Wednesday, October 29, 2008

Shall we talk?

I have listened to Glenn Gould's later recording of the Goldberg Variations so many times that I am quite sure I could identify his interpretation in a blind taste test.
But wait, I flatter myself. Perhaps I recognize it as his not because of the infamously lingering pace of the Aria but could it be the tell-tale murmur alongside the notes?
It was said that recording technicians despaired of Gould's tendency to sing along as he played. They were actually described as "groans and croons." Sound technicians were sometimes only partially successful in excising his trilling.
I confess I rather like it. I have even turned up my ipod to full volume in an effort to catch every nuance of Glenn's vocalise. It seems to me, wholly unself-conscious, evidence that he was captivated by Bach but still reverential of the exquisite spaces. The intoning doesn't ruin the performance the least bit. In fact, it's comforting.
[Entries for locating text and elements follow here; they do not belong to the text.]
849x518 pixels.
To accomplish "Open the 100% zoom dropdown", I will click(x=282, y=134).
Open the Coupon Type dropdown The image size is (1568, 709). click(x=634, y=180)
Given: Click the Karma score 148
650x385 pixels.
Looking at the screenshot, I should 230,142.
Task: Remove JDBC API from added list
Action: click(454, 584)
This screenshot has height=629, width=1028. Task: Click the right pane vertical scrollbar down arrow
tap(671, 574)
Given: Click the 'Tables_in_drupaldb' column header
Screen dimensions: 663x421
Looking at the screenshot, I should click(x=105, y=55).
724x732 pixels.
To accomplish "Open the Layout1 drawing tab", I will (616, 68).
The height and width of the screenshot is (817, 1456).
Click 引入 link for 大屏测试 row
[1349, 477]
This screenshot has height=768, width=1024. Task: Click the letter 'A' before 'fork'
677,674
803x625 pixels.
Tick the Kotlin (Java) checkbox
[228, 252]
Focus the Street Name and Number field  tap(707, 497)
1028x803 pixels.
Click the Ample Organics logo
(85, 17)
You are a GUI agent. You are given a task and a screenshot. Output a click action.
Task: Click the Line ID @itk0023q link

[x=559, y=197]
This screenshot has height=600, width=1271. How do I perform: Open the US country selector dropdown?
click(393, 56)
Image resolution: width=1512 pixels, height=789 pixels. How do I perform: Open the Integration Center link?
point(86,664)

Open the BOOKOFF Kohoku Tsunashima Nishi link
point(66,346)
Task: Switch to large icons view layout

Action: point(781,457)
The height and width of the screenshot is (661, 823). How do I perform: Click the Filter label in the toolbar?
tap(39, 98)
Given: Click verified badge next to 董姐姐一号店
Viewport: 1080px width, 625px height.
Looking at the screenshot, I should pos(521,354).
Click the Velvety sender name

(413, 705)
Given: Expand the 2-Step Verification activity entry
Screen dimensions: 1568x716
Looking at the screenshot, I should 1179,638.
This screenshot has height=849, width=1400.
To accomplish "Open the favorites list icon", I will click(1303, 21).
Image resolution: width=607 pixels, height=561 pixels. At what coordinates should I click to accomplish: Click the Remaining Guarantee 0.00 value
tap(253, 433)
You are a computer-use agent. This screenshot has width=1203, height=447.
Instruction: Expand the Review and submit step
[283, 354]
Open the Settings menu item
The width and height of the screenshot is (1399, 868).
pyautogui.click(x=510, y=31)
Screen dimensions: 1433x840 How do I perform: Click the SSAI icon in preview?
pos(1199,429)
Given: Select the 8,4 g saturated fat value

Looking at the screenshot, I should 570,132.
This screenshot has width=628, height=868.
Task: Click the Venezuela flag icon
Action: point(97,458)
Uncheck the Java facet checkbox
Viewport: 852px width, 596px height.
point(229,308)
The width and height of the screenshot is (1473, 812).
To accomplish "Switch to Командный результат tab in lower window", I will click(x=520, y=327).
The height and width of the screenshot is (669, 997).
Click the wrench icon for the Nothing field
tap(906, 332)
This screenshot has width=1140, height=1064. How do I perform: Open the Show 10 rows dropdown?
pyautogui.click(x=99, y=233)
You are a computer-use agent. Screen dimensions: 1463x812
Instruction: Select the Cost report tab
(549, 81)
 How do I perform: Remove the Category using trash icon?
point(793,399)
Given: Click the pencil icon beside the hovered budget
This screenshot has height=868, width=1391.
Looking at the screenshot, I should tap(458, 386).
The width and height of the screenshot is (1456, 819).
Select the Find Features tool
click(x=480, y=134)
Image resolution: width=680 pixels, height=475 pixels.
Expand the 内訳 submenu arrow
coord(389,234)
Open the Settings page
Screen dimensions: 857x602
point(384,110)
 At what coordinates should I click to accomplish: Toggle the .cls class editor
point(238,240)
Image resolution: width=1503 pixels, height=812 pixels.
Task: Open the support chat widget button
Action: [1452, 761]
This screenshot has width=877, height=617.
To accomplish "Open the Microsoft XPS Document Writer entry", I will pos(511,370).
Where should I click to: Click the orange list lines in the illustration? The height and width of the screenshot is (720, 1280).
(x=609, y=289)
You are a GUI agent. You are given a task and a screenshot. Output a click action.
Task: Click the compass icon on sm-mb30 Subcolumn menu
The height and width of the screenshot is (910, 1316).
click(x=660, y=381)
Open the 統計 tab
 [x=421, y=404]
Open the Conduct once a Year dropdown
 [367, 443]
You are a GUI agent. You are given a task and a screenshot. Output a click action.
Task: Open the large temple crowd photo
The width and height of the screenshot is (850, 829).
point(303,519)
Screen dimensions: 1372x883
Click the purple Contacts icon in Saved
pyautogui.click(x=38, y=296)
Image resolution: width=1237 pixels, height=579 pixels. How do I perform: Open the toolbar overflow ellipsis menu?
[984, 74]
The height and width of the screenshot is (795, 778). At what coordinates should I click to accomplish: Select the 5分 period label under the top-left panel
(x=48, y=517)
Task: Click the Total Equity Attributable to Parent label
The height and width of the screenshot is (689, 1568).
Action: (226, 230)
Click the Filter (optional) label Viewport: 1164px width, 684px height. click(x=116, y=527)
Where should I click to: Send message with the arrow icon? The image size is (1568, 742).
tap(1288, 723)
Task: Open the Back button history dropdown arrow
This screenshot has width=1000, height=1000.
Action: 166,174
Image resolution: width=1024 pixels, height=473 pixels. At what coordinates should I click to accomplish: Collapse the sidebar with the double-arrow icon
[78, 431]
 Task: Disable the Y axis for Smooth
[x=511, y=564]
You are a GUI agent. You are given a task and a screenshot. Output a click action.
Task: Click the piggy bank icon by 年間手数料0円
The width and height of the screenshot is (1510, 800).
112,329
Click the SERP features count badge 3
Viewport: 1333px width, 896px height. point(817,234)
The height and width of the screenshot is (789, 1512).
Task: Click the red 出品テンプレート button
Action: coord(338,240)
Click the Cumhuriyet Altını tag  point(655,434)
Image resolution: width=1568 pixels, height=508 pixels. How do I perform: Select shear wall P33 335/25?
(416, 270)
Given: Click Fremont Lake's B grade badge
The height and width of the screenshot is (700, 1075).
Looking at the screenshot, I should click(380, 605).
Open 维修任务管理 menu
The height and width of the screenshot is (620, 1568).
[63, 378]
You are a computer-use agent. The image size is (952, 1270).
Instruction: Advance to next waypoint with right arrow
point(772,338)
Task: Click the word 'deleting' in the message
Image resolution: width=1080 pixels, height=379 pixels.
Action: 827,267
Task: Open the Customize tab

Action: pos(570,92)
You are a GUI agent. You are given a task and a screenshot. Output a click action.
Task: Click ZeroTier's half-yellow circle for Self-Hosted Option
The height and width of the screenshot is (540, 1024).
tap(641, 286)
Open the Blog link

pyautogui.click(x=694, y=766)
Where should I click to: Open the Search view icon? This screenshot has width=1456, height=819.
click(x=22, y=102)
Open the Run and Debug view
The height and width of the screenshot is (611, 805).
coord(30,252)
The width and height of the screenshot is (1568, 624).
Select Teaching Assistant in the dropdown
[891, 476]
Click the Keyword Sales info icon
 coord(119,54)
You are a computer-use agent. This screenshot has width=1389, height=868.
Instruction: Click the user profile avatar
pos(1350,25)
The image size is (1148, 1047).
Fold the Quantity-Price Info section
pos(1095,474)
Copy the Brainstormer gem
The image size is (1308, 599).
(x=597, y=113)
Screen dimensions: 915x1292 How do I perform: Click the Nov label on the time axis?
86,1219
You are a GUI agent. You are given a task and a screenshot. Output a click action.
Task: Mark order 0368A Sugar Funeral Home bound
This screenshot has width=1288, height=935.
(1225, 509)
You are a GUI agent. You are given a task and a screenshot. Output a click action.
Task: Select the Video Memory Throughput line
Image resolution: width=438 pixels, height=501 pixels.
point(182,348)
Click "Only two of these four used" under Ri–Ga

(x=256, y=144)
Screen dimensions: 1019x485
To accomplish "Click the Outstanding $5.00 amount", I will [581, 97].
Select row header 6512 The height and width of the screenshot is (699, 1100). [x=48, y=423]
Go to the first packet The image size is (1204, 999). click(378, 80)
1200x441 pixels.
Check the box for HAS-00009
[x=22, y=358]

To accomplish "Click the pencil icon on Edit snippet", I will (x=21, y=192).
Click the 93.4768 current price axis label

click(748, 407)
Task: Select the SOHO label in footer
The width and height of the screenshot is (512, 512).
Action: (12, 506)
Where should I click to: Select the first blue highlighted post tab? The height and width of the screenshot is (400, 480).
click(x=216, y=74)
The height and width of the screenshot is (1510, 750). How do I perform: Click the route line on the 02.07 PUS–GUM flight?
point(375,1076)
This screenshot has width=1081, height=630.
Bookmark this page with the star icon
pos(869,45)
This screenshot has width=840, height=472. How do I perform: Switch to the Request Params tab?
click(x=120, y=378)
This is a human being rendering those beautiful sounds and that fact makes its beauty all the more astonishing.
Some years ago in my earlier incarnation as a piano student, I was forced to take part in a recital. I was the only adult playing, a fact that was burnished on my very soul as I sat looking nervously at the other draftees. Two of them were my own. They sat there in the church pew, alternately chewing fingernails and glaring at their mother, the one who was making them play. Little did they realize that I was also glaring resentfully -- at the piano teacher who suggested that I participate to send the message to the kids that there was nothing to fear at a recital. Nothing indeed!
My number came up.
I strode up with music in hand (no memory work for me -- I wasn' t that crazy). The piece I had chosen was a dumbed down version of "St. James' Infirmary."
From the first uncertain notes I set down to the last querulous chord, this jazz classic was treated with an unconventional accompaniment -- mutterings inserted by no editorial musicologist. Just a litany of anguished noises, mumbled apologies and scarcely articulated curses.
I met the gaze of a supportive friend as I escaped from the piano bench.
"As long as you're playing, " he sighed, "Glenn Gould will never be dead."
Somehow I knew that he wasn't talking about the grace or sensitivity with which I delivered my piece.
But I like to think that surely Glenn, in his time, must have uttered a choice word or two.

1 comment:

  1. Hi Liz,
    Just discovered your GG blog today from someone on the F_minor email discussion group on the Rutgers website: (come join if you're so inclined!)
    I'm very much enjoying your casual, personable style and look forward to you sharing your experience of getting to know the great man.
    In particular, I picked this post to comment on because, like you, I've found I really do like to hear Glenn humming along with his music, and he is the only musician of whom that is true. You've expressed it beautifully.
    Now why is it that when Oscar Peterson does the same thing, it drives my up a wall? Well, for one thing, he tends to be a bit more loud, and maybe I'm just not as fond of his jazz as I am of Glenn's sublime Bach.
    One more thing, it seems I'm among the first to comment on your young blog. From what I hear though, most blogs have many more readers than commenters, so don't take it to mean that you're talking to an empty room. I know I'll be here waiting to hear from you again and again!